Alley Oop: Time Traveler

Alley Oop: Time Traveler
 
AlleyOopStamp.jpg

Alley Oop was one of my favorite comic strips the 1940s and early 1950s. Alley, a Stone Age man in a fur loin cloth carrying a stone war hammer, lives in the land of Moo with his girlfirend, Ooola, and a varied cast of characters, including Foozy, who always speaks in rhyme. In 1939 the quintessential “mad scientist” Doctor Wonmug invents a time machine and brings Stone-Age Alley Oop and friends through into the twentieth century. From then on, Alley and Ooola move back and forth through time, having adventures in many historical periods. The idea of time travel is firmly ensconced in our collective imagination, even though we don’t (often!) meet people from the past or future. There are inherent difficulties of what would happen if time travelers accidentally changed the outcome of some event in the past and thus forced a change in everything that happened thereafter. (Or maybe the present reality is a result of some past meddling by a time traveler. Oh, my.) And what a shock it would be to meet yourself from some future or past incarnation, if you could recognize yourself, that is!

TimeTravel
TimeTravel

It recently occurred to me that in one sense we are all time travelers. That is, our lives are a trip through time from the moment of our birth until the time of our death. There was my “early period” as a growing boy in southern Kansas, an “early-middle period” when I went away to university and earned several degrees culminating in a PhD, a “later-middle period” when I was Distinguished Professor of Music at Iowa State University and a composer and text-book author, and now, a “late period” when Elyn and I have become travelers and adventurers over the US and Europe. Each of these historical periods has been distinctly different from the others and seems to me to be like separate lifetimes. I can revisit the earlier periods through my dreams and memories, and I can move to possible futures through my creative imagination. Perhaps what I’m saying is that we all have our own version of Dr. Wonmug’s time machine—our consciousness.

CedarVale copy
CedarVale copy

I have regular appointments via SKYPE with a therapist in Santa Fe, New Mexico, named Jake Eagle. Jake has developed a radical form of therapy that he calls “Reology.” (CLICK) I’m not going to try to explain Reology in this post, but I want to describe one technique that Elyn and I find quite effective in our day-to-day lives. This is the concept of the “redo.” Say you have said something or acted in a way that has brought about tension and discord in your relationship with your partner (obviously a rare occurrence in our household!). When you realize that you have made a misstep you can call for a “redo.” Both partners must agree to allow for redos for it to work. You go back to the point of the misstep and say or do what you now know you should have said or done. The partner accepts the redo and you move forward from there.

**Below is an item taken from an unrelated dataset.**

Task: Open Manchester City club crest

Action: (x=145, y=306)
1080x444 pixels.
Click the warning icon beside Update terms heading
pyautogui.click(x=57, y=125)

You may not believe that this will work, but our experience proves over and over that it is effective and the wounds do heal. I now see this as a sort of time travel. You travel back in time and create a new reality that works better.

What if we could travel back to earlier times in our lives and do the same? Could we actually heal the past? One difficulty I see is that the other participants aren’t here now. Some have died and others have gone their own ways. While we can’t do past redos in present time and place, there might be a place where we could. That is the land of dreams and visions.

dreamtime
dreamtime

Let me introduce you to the work of Robert Moss (CLICK). Moss teaches seminars in using "active dreaming" to do productive work. He has studied the approach to dreaming in many cultures. He reports that, far from our concept of dreams as “random firings” of our nervous system, most cultures have valued dreams and visions as being as important as—or even more important than—waking thought. Perhaps here is the time machine I’ve been looking for. I’m only just now beginning to work with Moss’s materials, but Elyn is deeper into his work. I’ll keep you posted on my adventures as I go there. And I would be interested in your experiences, if you choose to share them.